[ABOUT THIS EXERCISE]: The word "Viewport" may appear in lines of the data; say how many such lines there are, with nothing beyond the number.

[INFORMATION SHOWN]:
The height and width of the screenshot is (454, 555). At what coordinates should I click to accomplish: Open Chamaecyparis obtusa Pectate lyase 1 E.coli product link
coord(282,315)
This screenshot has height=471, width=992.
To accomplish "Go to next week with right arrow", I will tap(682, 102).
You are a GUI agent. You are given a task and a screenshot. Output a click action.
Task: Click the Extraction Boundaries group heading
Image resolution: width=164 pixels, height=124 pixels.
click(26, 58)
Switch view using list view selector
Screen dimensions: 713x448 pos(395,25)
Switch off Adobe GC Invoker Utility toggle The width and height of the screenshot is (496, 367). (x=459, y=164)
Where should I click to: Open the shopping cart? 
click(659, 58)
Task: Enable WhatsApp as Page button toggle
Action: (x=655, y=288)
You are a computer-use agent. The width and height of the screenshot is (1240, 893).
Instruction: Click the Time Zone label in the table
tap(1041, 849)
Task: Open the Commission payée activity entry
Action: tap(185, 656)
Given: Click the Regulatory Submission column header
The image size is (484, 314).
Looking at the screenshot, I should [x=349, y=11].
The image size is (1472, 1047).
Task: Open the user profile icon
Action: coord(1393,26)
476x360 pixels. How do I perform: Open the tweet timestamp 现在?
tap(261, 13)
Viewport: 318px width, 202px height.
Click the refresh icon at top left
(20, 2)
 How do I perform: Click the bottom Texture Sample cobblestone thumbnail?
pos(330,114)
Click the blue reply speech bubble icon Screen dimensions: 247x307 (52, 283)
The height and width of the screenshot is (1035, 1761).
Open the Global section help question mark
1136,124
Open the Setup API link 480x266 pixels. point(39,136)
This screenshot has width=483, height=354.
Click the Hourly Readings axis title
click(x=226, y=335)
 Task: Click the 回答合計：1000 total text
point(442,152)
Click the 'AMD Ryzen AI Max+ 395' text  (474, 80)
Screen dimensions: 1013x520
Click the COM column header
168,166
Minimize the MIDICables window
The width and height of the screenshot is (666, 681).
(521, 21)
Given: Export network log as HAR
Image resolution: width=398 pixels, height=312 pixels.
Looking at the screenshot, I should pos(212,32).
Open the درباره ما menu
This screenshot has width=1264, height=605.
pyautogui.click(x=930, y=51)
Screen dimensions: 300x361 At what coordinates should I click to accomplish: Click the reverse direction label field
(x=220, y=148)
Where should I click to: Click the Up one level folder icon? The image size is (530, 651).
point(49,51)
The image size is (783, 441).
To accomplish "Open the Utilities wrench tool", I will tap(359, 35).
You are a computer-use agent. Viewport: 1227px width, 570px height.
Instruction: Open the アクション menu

[RESPONSE TO THIS TASK]: 2